Turn the lines below into a numbered list, leaving out any blank lines. Begin at the line that contains "You are a GUI" and stop after the line that contains "point(300,106)".

»»

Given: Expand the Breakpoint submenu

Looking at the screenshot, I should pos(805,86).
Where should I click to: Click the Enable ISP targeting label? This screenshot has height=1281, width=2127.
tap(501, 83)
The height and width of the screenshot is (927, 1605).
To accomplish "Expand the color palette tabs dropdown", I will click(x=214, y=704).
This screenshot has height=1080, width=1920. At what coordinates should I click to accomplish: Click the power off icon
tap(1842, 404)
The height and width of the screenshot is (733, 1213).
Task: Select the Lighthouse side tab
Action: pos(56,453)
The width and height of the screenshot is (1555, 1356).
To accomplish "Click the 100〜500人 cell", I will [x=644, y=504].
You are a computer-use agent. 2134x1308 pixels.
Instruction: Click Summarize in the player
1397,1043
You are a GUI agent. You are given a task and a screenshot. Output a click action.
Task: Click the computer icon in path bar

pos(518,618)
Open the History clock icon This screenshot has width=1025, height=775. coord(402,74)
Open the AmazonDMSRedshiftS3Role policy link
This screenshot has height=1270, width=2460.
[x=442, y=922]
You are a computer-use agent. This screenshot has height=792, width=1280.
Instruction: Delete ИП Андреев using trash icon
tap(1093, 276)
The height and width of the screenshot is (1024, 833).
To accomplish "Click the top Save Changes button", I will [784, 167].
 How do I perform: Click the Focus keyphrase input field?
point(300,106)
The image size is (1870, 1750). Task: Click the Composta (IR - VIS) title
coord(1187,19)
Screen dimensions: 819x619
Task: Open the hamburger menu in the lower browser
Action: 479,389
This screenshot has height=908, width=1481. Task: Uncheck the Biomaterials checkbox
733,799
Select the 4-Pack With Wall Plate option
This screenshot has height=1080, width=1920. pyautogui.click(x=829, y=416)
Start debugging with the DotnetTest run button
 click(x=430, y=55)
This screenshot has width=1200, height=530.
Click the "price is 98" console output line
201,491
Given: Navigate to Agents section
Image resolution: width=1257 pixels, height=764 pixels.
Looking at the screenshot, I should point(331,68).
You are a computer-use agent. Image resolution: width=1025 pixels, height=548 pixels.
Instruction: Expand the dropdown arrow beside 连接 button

««

→ WRITTEN REPLY:
1. You are a GUI agent. You are given a task and a screenshot. Output a click action.
2. Task: Click the computer icon in path bar
3. pos(518,618)
4. Open the History clock icon This screenshot has width=1025, height=775. coord(402,74)
5. Open the AmazonDMSRedshiftS3Role policy link
6. This screenshot has height=1270, width=2460.
7. [x=442, y=922]
8. You are a computer-use agent. This screenshot has height=792, width=1280.
9. Instruction: Delete ИП Андреев using trash icon
10. tap(1093, 276)
11. The height and width of the screenshot is (1024, 833).
12. To accomplish "Click the top Save Changes button", I will [784, 167].
13.  How do I perform: Click the Focus keyphrase input field?
14. point(300,106)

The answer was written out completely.